The operating system completes four waves and waves the PCB.
(2) A host is shut down (normal process)
The first possibility is that the operating system completes four waves. The second possibility is that the receiver does not respond to ACK after sending FIN, and unilaterally deletes the connection after retransmitting it many times. As for the sender, that is, the one that is turned off, since it is turned off, the stored information (memory) is naturally lost.
(3) A host loses power
When the host that loses power is a server, the data packet sent by the client will be retransmitted if there is no ACK. If there is no result after multiple retransmissions, the connection will be deleted.
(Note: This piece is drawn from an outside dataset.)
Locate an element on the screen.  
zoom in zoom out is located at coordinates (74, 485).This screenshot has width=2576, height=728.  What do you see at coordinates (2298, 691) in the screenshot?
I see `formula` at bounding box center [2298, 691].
When the host that loses power is the client, the server will periodically send a heartbeat packet without a payload if it has not received any data packets for a long time, just to trigger ACK. If the client is normal, it will return ACK, otherwise it will not receive any response. If the client does not respond after sending multiple times in a row, it can be considered that the client has hung up and the connection information will be deleted.
In addition, although TCP implements heartbeat packets, the cycle is relatively long. It often takes minutes to detect client failure through such heartbeat packets. In actual development, application layer heartbeat packets are implemented with higher frequency and shorter cycle (seconds/milliseconds). When sending heartbeat packets, A->B sends a ping, and B->A replies with a pong. Once a device fails, the problem can be quickly discovered.
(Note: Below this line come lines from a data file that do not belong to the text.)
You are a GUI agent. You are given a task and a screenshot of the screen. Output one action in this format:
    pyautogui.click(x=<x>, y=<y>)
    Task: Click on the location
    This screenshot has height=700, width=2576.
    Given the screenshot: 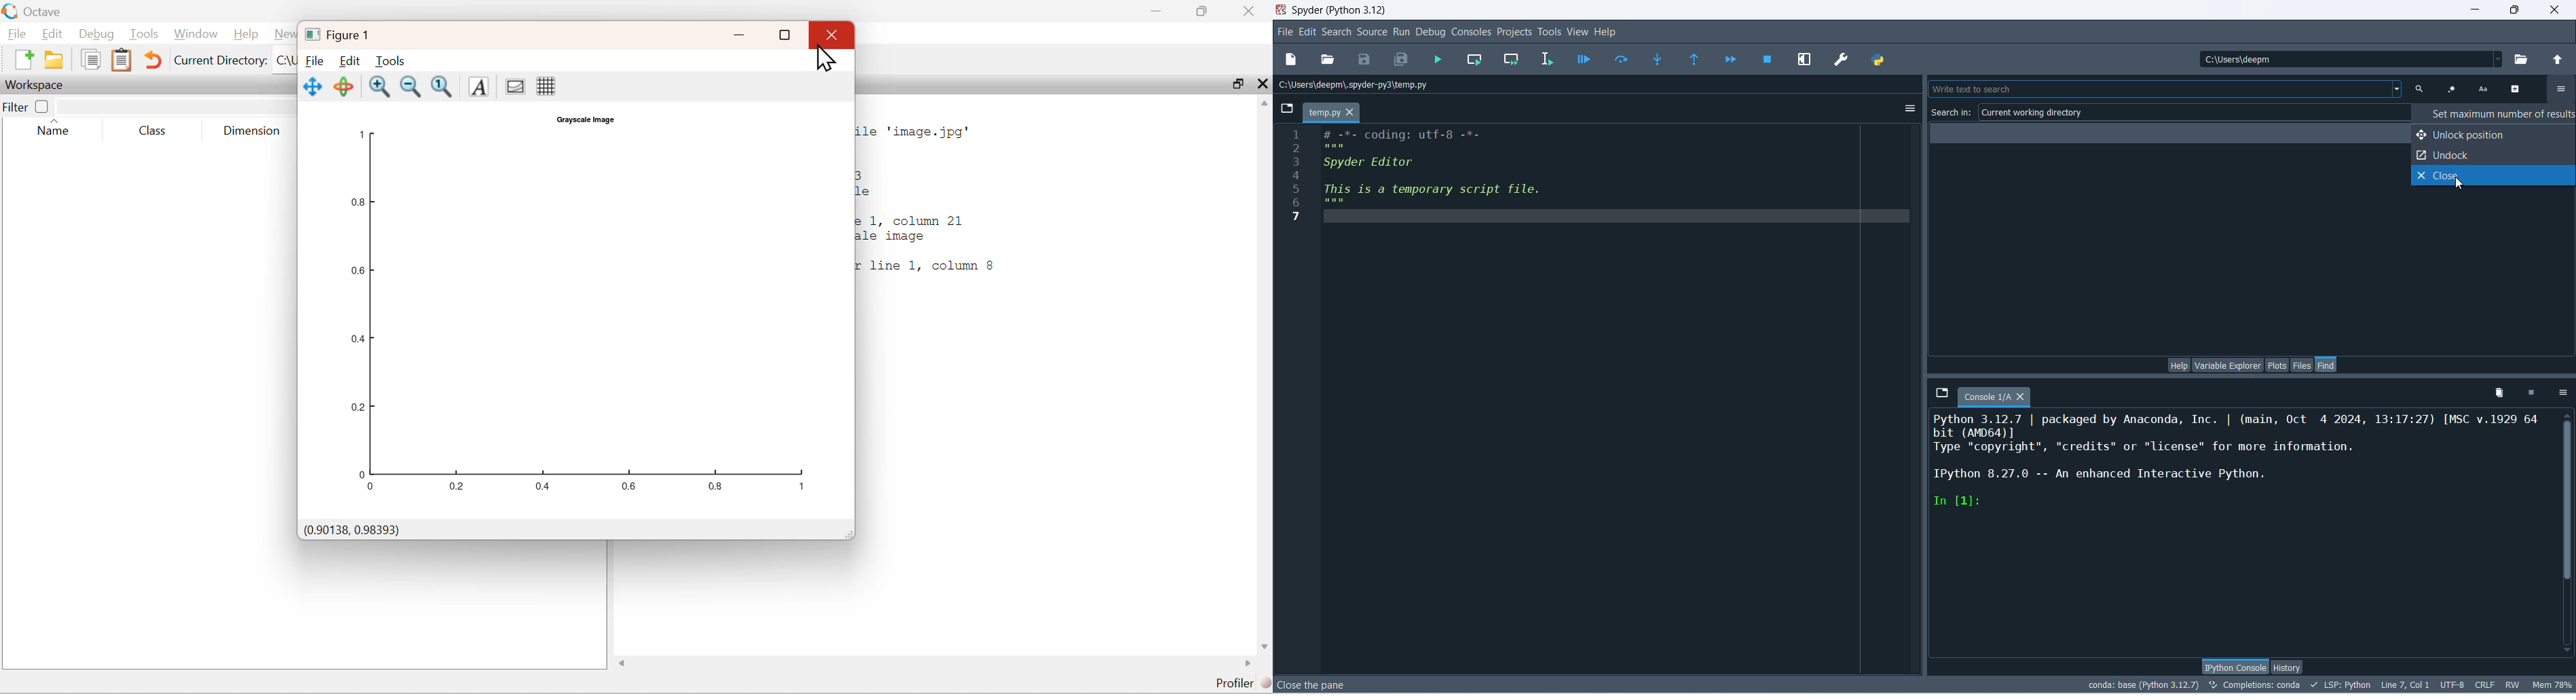 What is the action you would take?
    pyautogui.click(x=2349, y=59)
(4) The network cable is disconnected
It is essentially the third case. If the sender does not receive ACK, it will timeout and retransmit, then send RST, and then unilaterally delete the connection. If the receiver does not receive the data packet, it will send a heartbeat packet, and unilaterally delete the information if it does not receive ACK.
There are two flags in the TCP header structure that have not been mentioned, namely PSH and URG. PSH is to urge the other party to return a response as soon as possible. URG is associated with the urgent pointer field of the TCP header and is used together to control TCP out-of-band data transmission.
Out-of-band data transmission means that in addition to business data, there are some special data packets used to control the working mechanism of TCP itself.
I have devoted myself to the research of technology for more than 30 years. I am proficient in various languages such as Java, Linux, JavaScript, PHP, CSS, etc. I have made many contributions in the field of open source. I have established a developer documentation site to share some problems in technology development for everyone to read.